The moving stopped. Her ribs felt strained, as if they would snap at the lightest touch. And her arms, were they even there? Her legs? Numb or gone.
The room began moving down. Zauri opened her eyes, relieved to see her arms by her side and the outline of her legs covered by sheets.
“It’s not her fault your limiter broke.” Merv’s voice pulsed tremors through her. He came into her field of vision, looking down upon her. “Zauri, how’re you feeling?”
Zauri couldn’t move her tongue.
“It shouldn’t even be possible!” Lacan said. “Anyway, the Keldanese are coming. Getting out of this tower unscathed will be a challenge.”
Lacan had lied too. To gain her trust, to make her do what he wanted. Nothing but liars with false promises.
The Blue Mask, with its eyeless sockets, stood at her side. Something was different about him. He was human. The mask no longer burned like a blue fire; rather, it crumbled like porcelain. The masked man wore a brown robe with blood gushing from a wound in his stomach.
He coughed.

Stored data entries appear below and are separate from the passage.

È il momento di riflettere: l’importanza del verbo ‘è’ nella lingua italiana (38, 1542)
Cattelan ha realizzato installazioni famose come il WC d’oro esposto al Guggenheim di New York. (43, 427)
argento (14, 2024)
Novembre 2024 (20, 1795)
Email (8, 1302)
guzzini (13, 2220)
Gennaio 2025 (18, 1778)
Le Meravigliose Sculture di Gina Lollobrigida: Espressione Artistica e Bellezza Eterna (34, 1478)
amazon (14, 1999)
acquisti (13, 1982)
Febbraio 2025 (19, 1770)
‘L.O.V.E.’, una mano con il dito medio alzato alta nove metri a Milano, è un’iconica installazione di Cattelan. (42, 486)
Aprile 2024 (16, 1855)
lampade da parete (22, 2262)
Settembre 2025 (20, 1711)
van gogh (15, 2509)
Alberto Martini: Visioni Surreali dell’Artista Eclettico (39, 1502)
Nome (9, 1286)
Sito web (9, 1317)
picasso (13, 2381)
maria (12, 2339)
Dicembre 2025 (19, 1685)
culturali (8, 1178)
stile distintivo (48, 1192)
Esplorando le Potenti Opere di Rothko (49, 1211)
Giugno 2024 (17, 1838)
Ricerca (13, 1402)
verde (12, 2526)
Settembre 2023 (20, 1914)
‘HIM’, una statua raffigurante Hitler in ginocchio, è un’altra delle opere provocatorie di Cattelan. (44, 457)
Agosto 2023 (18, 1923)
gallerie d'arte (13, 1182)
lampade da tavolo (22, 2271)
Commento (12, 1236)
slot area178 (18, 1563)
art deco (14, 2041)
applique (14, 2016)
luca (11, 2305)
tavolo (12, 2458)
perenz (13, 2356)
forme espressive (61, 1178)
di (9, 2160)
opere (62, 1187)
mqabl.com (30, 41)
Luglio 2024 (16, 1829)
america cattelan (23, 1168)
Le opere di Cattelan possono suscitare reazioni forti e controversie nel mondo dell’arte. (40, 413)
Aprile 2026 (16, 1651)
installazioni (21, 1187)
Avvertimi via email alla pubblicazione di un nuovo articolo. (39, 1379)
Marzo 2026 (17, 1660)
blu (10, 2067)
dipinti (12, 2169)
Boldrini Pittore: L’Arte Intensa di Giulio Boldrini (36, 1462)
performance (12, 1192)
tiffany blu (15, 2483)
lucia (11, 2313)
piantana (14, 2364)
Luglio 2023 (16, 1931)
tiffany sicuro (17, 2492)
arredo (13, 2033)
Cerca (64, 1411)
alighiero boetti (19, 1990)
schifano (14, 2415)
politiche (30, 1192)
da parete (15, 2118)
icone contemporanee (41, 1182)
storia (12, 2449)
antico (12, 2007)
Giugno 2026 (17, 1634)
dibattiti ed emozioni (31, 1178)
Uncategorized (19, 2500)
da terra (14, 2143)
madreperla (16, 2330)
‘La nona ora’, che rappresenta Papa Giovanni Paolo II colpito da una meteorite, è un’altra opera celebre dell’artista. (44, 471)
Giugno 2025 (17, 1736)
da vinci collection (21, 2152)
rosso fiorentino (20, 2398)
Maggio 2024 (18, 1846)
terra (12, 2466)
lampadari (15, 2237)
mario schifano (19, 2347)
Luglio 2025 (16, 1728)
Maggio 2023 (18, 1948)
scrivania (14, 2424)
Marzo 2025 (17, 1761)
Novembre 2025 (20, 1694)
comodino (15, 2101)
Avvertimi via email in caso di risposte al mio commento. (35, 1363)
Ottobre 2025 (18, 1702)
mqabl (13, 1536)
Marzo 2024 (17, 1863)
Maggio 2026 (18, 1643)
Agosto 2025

Coughed blood onto his hands.
“Asha,” Lacan said, “soon you may need a hospital bed too.”
Asha turned to Merv. “You’re brother
, had it been his day, would have ended me.”

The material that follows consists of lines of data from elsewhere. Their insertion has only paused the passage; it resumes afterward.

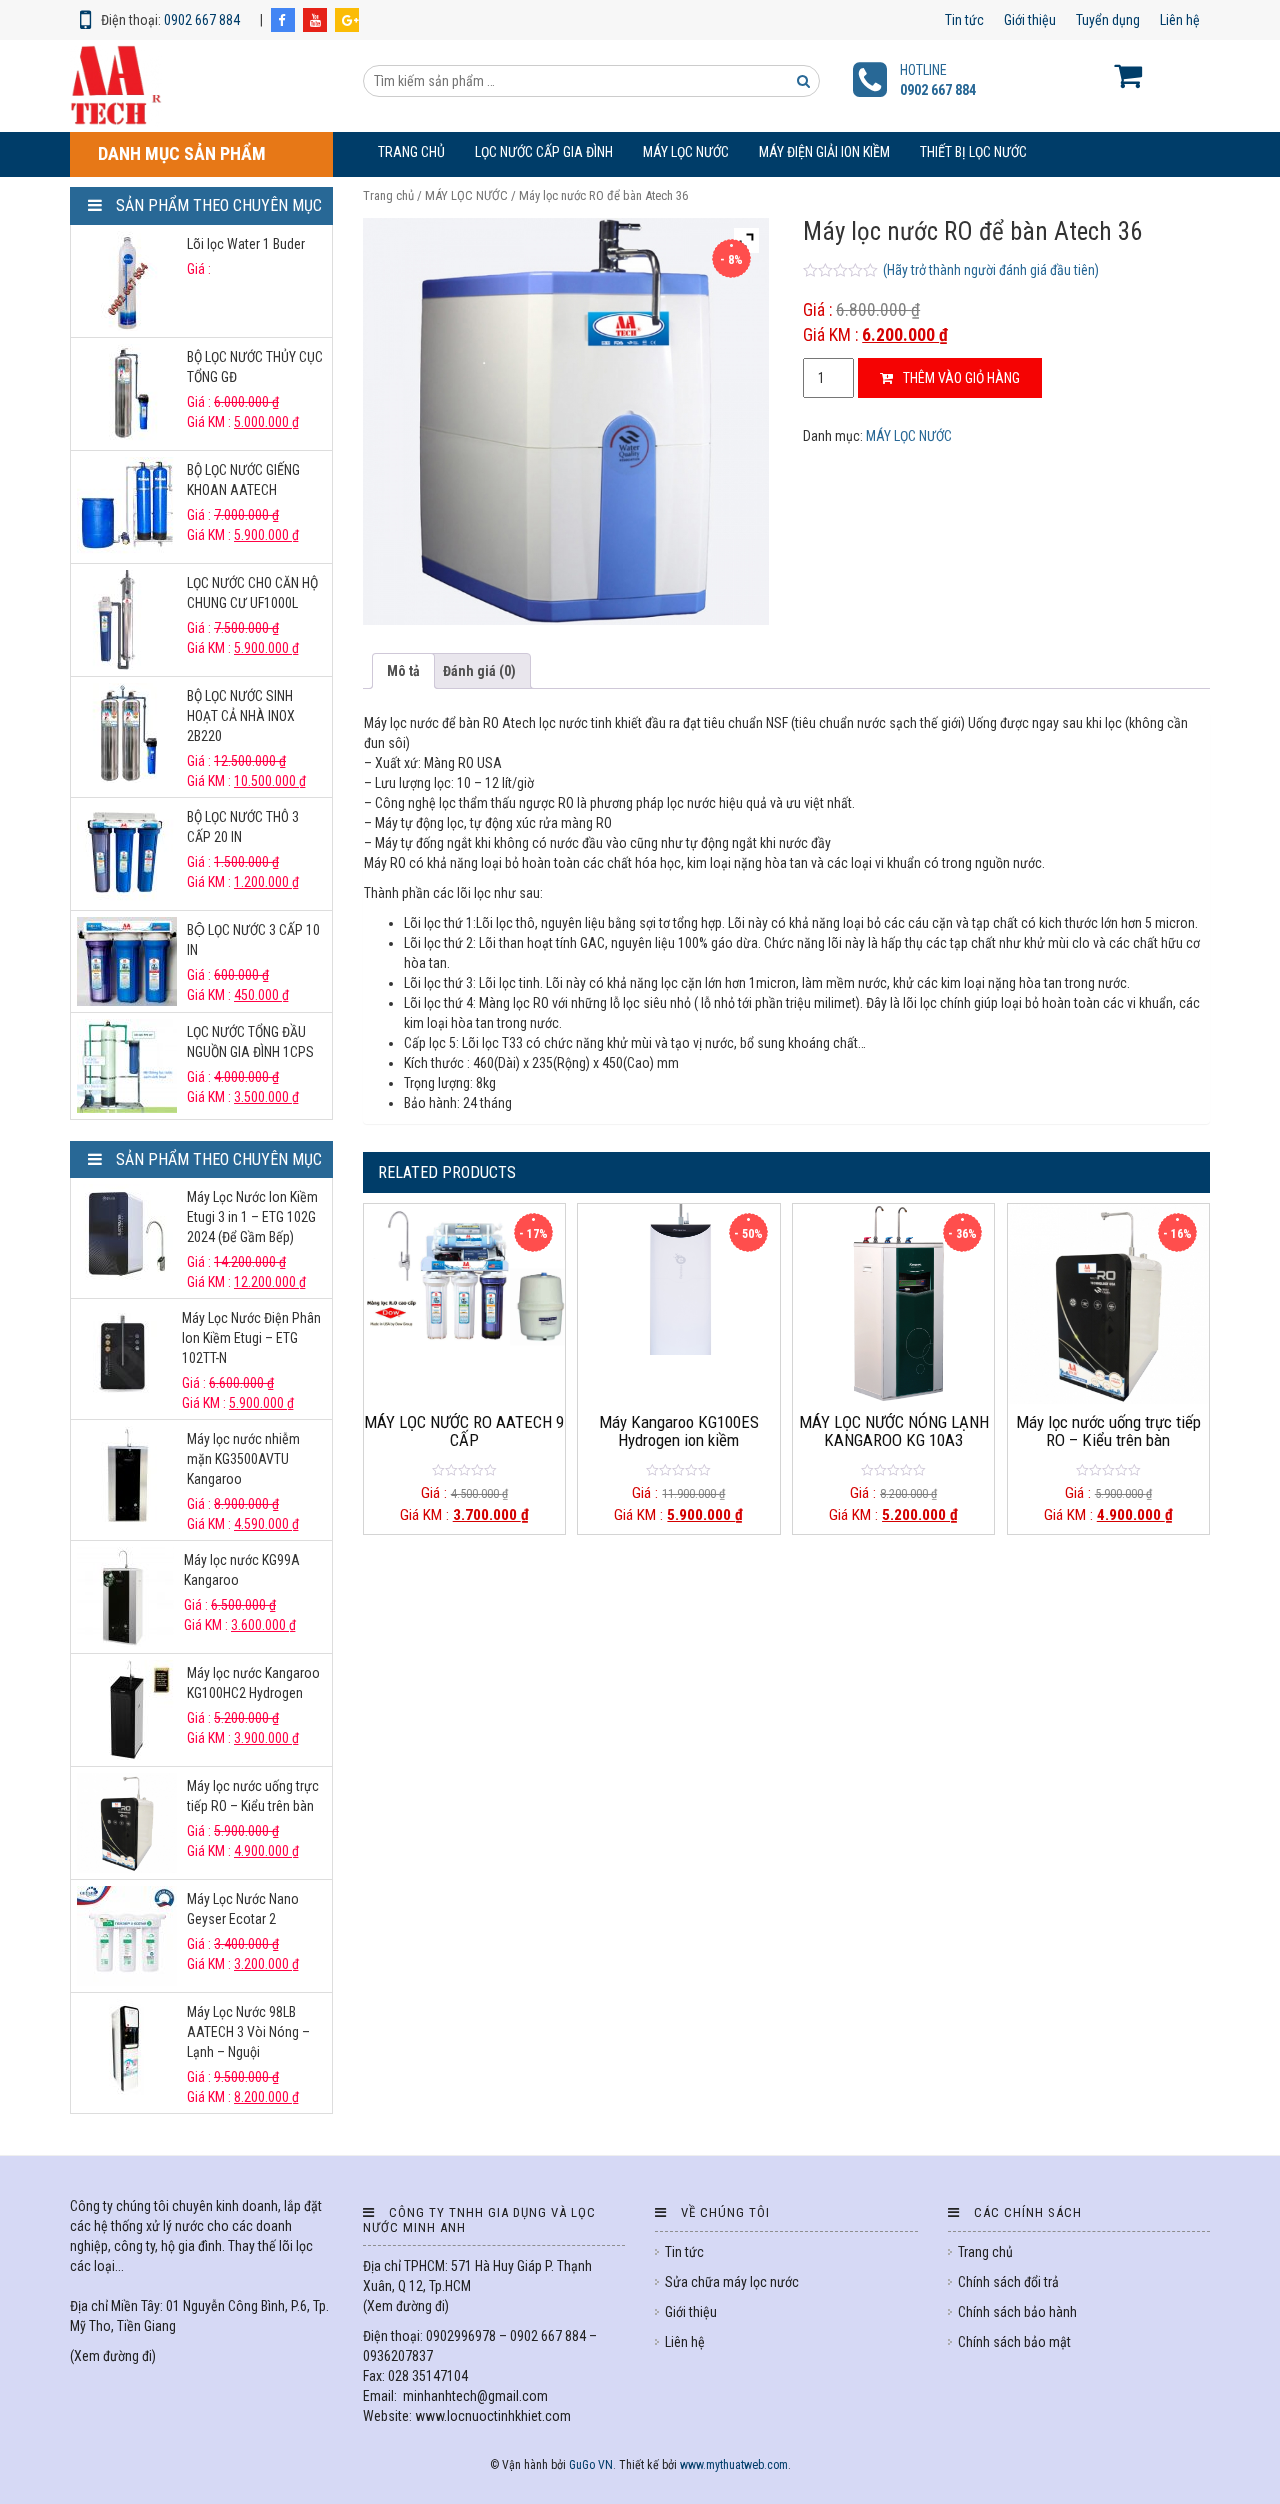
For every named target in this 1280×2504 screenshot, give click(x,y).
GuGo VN (591, 2465)
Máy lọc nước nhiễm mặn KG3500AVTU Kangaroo (243, 1459)
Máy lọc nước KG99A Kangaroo (242, 1570)
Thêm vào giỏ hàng (961, 378)
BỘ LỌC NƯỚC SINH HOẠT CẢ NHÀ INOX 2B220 (241, 716)
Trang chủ (411, 152)
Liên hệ (1180, 20)
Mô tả (403, 671)
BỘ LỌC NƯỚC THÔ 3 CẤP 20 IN (243, 827)
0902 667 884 (202, 20)
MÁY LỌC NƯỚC (686, 152)
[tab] (403, 671)
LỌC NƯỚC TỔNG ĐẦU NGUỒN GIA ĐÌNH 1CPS (250, 1042)
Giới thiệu (1030, 20)
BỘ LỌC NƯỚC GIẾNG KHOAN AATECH (243, 480)
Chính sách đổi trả (1008, 2282)
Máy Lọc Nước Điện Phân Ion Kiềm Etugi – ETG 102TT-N (251, 1338)
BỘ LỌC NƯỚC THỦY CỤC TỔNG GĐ (255, 367)
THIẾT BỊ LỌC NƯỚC (973, 152)
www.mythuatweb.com (734, 2465)
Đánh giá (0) (479, 671)
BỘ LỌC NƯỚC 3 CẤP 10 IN (253, 940)
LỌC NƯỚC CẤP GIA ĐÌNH (544, 152)
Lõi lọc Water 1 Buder (246, 244)
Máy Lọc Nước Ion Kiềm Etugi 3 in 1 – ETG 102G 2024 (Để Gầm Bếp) (252, 1217)
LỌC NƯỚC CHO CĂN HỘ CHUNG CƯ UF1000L (252, 593)
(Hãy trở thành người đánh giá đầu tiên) (991, 270)
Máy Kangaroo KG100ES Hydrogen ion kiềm (679, 1431)
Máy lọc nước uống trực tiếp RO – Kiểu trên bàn (1108, 1431)
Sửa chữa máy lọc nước (732, 2282)
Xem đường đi (113, 2356)
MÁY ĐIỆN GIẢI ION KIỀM (824, 152)
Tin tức (964, 20)
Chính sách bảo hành (1017, 2312)
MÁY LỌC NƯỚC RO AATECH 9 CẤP (464, 1431)
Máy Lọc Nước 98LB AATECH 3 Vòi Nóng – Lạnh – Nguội (248, 2032)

“Why isn’t your wound closing?” Lacan asked.
“It will, watch.”
The masked man turned to the window. Something didn’t make sense. The sky was becoming a murky red. Like the arrival of Midnight. Wait...
Zauri remembered. Her fire blew into the Whirling Wall, and as she fainted, she watched it wither into the sea.
A blue fire draped the face of the masked man. It burnt the porcelain, becoming a new mask. He stood still, as if bracing for his own resurrection. “For the first time, the sun sets on Eden,” he said. “But my sun is yet to set. This should be fun.”
The floor moved up as twenty Keldanese guerillas spread around. Kav stood in the corner and watched Mezzin grip the control conduit. On spectrum, Layla’s blue flare faded.
“I’ve been inspired! The enemy is moving down, and we’re going to halt them.” Mezzin said. “That will open all of Keldan to us!”
His men cheered, brandishing their blades. Kav noticed someone odd: a frail boy, wearing an oversized flak-jacket and dirty knitted-hat. He raised his weapon in unison with the others. Almarian, with red eyes.
Saina?
Quite the disguise. There’s gonna be a fight...what if she gets hurt?
She noticed him looking at her and approached slowly.
“You shouldn’t have come with me,” Kav said.
“Where the hell else am I supposed to go?”
“Where you won’t get killed.”
“There any place like that left?”
They were interrupted by another proclamation. “Sons! I’ve received inspiration. In a few minutes, we will arrive on the fifty-fourth floor. I’ll stop our enemies’ elevator there too, and then we’ll fight our final battle! Against the very leader of oppression!”
Everyone cheered and raised their blades. Saina imitated, like a little Son.
Then she tugged at Kav’s shirt. “Just who’s ‘inspiring’ this guy?”
“I’m gonna inspire him to a world of pain.”
Don’t say stuff like that out loud. Saina messaged. Did he do something to you? Is that why you’re so intent on this?
The blue phantom was in flight, spreading faint light across Kav’s inner map. The fading light unnerved him, like fleeting love, like the thought of not having her the first time he wanted her.